___ Material provided
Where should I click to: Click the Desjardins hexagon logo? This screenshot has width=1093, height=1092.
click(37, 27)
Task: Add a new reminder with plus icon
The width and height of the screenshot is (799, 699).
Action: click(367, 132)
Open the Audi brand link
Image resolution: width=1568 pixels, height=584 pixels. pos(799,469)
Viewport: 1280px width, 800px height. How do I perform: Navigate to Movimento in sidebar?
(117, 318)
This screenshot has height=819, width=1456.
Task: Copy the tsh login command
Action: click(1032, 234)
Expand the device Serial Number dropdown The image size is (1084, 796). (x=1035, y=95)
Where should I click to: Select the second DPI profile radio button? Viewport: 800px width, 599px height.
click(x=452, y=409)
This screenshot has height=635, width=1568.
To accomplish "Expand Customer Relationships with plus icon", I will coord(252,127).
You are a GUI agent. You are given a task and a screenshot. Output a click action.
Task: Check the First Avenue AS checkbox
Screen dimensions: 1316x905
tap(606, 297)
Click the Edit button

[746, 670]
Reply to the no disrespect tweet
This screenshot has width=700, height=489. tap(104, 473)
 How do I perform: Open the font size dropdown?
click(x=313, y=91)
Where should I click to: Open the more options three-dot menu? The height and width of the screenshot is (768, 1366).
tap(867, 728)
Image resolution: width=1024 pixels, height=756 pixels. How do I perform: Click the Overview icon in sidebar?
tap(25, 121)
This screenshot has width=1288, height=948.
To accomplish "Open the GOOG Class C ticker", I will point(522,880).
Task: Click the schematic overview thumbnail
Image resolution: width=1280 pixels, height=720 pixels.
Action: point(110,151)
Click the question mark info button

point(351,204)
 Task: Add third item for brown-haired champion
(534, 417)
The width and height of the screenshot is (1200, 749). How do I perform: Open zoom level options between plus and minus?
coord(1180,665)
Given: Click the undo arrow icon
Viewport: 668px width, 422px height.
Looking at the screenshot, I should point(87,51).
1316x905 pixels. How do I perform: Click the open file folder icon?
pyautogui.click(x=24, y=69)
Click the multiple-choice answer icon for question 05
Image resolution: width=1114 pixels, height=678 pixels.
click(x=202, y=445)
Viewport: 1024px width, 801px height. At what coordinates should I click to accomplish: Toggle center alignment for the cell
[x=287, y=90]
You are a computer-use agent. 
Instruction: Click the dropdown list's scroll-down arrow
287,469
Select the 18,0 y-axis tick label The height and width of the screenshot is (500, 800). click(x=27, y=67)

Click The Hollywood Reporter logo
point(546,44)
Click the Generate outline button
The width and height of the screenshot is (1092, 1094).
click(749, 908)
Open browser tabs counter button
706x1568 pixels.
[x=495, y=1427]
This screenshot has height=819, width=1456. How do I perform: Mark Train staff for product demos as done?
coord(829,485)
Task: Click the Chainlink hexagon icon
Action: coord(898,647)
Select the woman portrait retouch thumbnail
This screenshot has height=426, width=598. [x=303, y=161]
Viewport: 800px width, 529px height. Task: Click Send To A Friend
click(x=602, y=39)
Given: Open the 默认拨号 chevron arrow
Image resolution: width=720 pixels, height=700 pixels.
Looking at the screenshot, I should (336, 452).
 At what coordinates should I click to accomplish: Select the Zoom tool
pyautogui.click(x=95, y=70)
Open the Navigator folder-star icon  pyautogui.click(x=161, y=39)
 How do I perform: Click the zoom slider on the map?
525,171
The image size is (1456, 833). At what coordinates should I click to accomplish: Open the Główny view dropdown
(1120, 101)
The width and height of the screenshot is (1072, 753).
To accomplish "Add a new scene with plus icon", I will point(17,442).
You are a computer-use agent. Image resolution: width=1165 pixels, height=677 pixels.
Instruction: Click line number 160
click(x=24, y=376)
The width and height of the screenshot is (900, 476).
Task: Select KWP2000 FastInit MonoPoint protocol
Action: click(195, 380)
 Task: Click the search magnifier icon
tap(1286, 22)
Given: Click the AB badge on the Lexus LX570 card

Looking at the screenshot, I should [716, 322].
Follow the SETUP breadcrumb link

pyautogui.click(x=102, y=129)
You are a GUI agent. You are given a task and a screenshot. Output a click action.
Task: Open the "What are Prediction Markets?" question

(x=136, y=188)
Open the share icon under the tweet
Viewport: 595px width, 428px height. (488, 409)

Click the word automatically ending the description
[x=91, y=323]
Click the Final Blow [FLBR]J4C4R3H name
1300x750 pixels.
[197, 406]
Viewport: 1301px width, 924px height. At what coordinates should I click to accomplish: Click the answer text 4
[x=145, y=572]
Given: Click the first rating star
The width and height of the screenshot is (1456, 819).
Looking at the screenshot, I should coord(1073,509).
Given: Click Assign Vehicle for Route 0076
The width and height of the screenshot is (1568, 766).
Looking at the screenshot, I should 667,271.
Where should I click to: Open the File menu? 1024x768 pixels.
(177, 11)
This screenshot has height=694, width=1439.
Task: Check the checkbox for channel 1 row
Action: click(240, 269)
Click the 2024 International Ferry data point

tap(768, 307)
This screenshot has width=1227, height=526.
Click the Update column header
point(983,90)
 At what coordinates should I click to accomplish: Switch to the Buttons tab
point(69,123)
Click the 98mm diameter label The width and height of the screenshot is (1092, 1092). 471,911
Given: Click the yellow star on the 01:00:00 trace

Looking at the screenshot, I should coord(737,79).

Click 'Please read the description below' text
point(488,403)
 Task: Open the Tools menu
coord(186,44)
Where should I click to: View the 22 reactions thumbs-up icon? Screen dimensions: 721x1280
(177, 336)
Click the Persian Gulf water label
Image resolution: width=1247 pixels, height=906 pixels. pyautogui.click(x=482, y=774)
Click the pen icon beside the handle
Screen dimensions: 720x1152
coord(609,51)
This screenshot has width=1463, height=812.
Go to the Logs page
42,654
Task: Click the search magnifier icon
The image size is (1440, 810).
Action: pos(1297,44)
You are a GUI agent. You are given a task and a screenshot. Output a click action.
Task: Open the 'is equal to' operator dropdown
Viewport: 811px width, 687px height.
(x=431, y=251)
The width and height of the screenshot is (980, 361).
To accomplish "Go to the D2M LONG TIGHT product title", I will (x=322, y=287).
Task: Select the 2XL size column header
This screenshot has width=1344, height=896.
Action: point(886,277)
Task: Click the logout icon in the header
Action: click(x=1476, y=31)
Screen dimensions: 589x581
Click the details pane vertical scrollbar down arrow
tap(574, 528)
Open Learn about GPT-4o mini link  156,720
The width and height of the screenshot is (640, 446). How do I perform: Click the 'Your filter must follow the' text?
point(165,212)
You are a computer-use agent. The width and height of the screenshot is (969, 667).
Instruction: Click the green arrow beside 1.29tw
______
▸ **Problem**: Output every record above exactly as it was given.

▸ **Result of the exercise**:
Where should I click to: Click the Desjardins hexagon logo? This screenshot has width=1093, height=1092.
click(37, 27)
Task: Add a new reminder with plus icon
The width and height of the screenshot is (799, 699).
Action: click(367, 132)
Open the Audi brand link
Image resolution: width=1568 pixels, height=584 pixels. pos(799,469)
Viewport: 1280px width, 800px height. How do I perform: Navigate to Movimento in sidebar?
(117, 318)
This screenshot has height=819, width=1456.
Task: Copy the tsh login command
Action: click(1032, 234)
Expand the device Serial Number dropdown The image size is (1084, 796). (x=1035, y=95)
Where should I click to: Select the second DPI profile radio button? Viewport: 800px width, 599px height.
click(x=452, y=409)
This screenshot has height=635, width=1568.
To accomplish "Expand Customer Relationships with plus icon", I will coord(252,127).
You are a GUI agent. You are given a task and a screenshot. Output a click action.
Task: Check the First Avenue AS checkbox
Screen dimensions: 1316x905
tap(606, 297)
Click the Edit button

[746, 670]
Reply to the no disrespect tweet
This screenshot has width=700, height=489. tap(104, 473)
 How do I perform: Open the font size dropdown?
click(x=313, y=91)
Where should I click to: Open the more options three-dot menu? The height and width of the screenshot is (768, 1366).
tap(867, 728)
Image resolution: width=1024 pixels, height=756 pixels. How do I perform: Click the Overview icon in sidebar?
tap(25, 121)
This screenshot has width=1288, height=948.
To accomplish "Open the GOOG Class C ticker", I will point(522,880).
Task: Click the schematic overview thumbnail
Image resolution: width=1280 pixels, height=720 pixels.
Action: point(110,151)
Click the question mark info button

point(351,204)
 Task: Add third item for brown-haired champion
(534, 417)
The width and height of the screenshot is (1200, 749). How do I perform: Open zoom level options between plus and minus?
coord(1180,665)
Given: Click the undo arrow icon
Viewport: 668px width, 422px height.
Looking at the screenshot, I should point(87,51).
1316x905 pixels. How do I perform: Click the open file folder icon?
pyautogui.click(x=24, y=69)
Click the multiple-choice answer icon for question 05
Image resolution: width=1114 pixels, height=678 pixels.
click(x=202, y=445)
Viewport: 1024px width, 801px height. At what coordinates should I click to accomplish: Toggle center alignment for the cell
[x=287, y=90]
You are a computer-use agent. 
Instruction: Click the dropdown list's scroll-down arrow
287,469
Select the 18,0 y-axis tick label The height and width of the screenshot is (500, 800). click(x=27, y=67)

Click The Hollywood Reporter logo
point(546,44)
Click the Generate outline button
The width and height of the screenshot is (1092, 1094).
click(749, 908)
Open browser tabs counter button
706x1568 pixels.
[x=495, y=1427]
This screenshot has height=819, width=1456. How do I perform: Mark Train staff for product demos as done?
coord(829,485)
Task: Click the Chainlink hexagon icon
Action: coord(898,647)
Select the woman portrait retouch thumbnail
This screenshot has height=426, width=598. [x=303, y=161]
Viewport: 800px width, 529px height. Task: Click Send To A Friend
click(x=602, y=39)
Given: Open the 默认拨号 chevron arrow
Image resolution: width=720 pixels, height=700 pixels.
Looking at the screenshot, I should (336, 452).
 At what coordinates should I click to accomplish: Select the Zoom tool
pyautogui.click(x=95, y=70)
Open the Navigator folder-star icon  pyautogui.click(x=161, y=39)
 How do I perform: Click the zoom slider on the map?
525,171
The image size is (1456, 833). At what coordinates should I click to accomplish: Open the Główny view dropdown
(1120, 101)
The width and height of the screenshot is (1072, 753).
To accomplish "Add a new scene with plus icon", I will point(17,442).
You are a computer-use agent. Image resolution: width=1165 pixels, height=677 pixels.
Instruction: Click line number 160
click(x=24, y=376)
The width and height of the screenshot is (900, 476).
Task: Select KWP2000 FastInit MonoPoint protocol
Action: click(195, 380)
 Task: Click the search magnifier icon
tap(1286, 22)
Given: Click the AB badge on the Lexus LX570 card

Looking at the screenshot, I should [716, 322].
Follow the SETUP breadcrumb link

pyautogui.click(x=102, y=129)
You are a GUI agent. You are given a task and a screenshot. Output a click action.
Task: Open the "What are Prediction Markets?" question

(x=136, y=188)
Open the share icon under the tweet
Viewport: 595px width, 428px height. (488, 409)

Click the word automatically ending the description
[x=91, y=323]
Click the Final Blow [FLBR]J4C4R3H name
1300x750 pixels.
[197, 406]
Viewport: 1301px width, 924px height. At what coordinates should I click to accomplish: Click the answer text 4
[x=145, y=572]
Given: Click the first rating star
The width and height of the screenshot is (1456, 819).
Looking at the screenshot, I should coord(1073,509).
Given: Click Assign Vehicle for Route 0076
The width and height of the screenshot is (1568, 766).
Looking at the screenshot, I should 667,271.
Where should I click to: Open the File menu? 1024x768 pixels.
(177, 11)
This screenshot has height=694, width=1439.
Task: Check the checkbox for channel 1 row
Action: click(240, 269)
Click the 2024 International Ferry data point

tap(768, 307)
This screenshot has width=1227, height=526.
Click the Update column header
point(983,90)
 At what coordinates should I click to accomplish: Switch to the Buttons tab
point(69,123)
Click the 98mm diameter label The width and height of the screenshot is (1092, 1092). 471,911
Given: Click the yellow star on the 01:00:00 trace

Looking at the screenshot, I should coord(737,79).

Click 'Please read the description below' text
point(488,403)
 Task: Open the Tools menu
coord(186,44)
Where should I click to: View the 22 reactions thumbs-up icon? Screen dimensions: 721x1280
(177, 336)
Click the Persian Gulf water label
Image resolution: width=1247 pixels, height=906 pixels. pyautogui.click(x=482, y=774)
Click the pen icon beside the handle
Screen dimensions: 720x1152
coord(609,51)
This screenshot has width=1463, height=812.
Go to the Logs page
42,654
Task: Click the search magnifier icon
The image size is (1440, 810).
Action: pos(1297,44)
You are a GUI agent. You are given a task and a screenshot. Output a click action.
Task: Open the 'is equal to' operator dropdown
Viewport: 811px width, 687px height.
(x=431, y=251)
The width and height of the screenshot is (980, 361).
To accomplish "Go to the D2M LONG TIGHT product title", I will (x=322, y=287).
Task: Select the 2XL size column header
This screenshot has width=1344, height=896.
Action: point(886,277)
Task: Click the logout icon in the header
Action: click(x=1476, y=31)
Screen dimensions: 589x581
Click the details pane vertical scrollbar down arrow
tap(574, 528)
Open Learn about GPT-4o mini link  156,720
The width and height of the screenshot is (640, 446). How do I perform: Click the 'Your filter must follow the' text?
point(165,212)
You are a computer-use agent. The width and height of the screenshot is (969, 667).
Instruction: Click the green arrow beside 1.29tw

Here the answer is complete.